● Given data:
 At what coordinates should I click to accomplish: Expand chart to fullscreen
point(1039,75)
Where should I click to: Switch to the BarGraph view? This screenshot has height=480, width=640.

---

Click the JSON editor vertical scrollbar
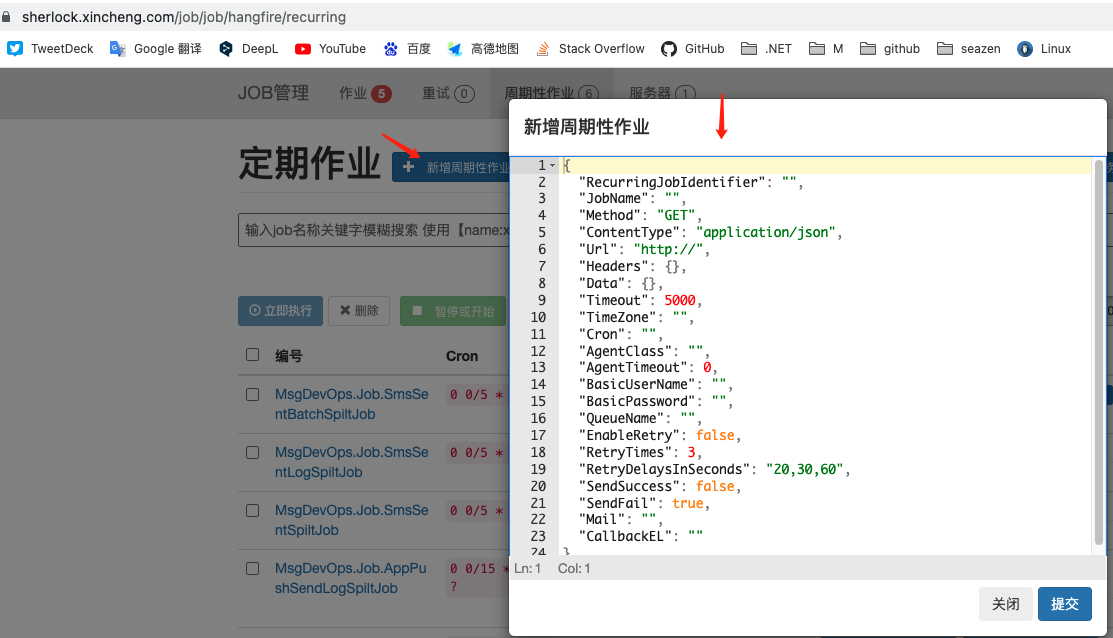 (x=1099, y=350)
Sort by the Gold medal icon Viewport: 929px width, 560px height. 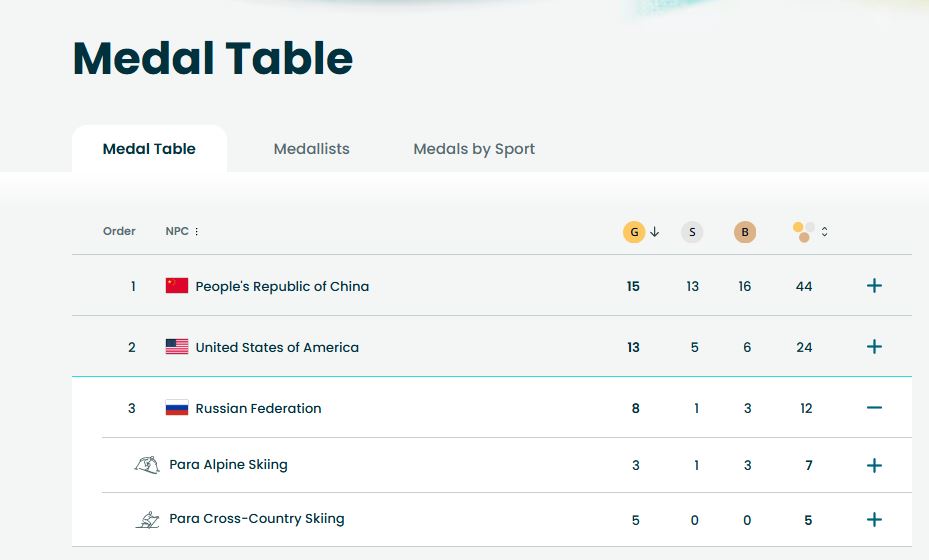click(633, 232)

● Work to be completed:
Copy the rows word for word, from the line containing "At what coordinates" up to and including the line containing "Where should I".

● Result of the task:
 At what coordinates should I click to accomplish: Expand chart to fullscreen
point(1039,75)
Where should I click to: Switch to the BarGraph view? This screenshot has height=480, width=640.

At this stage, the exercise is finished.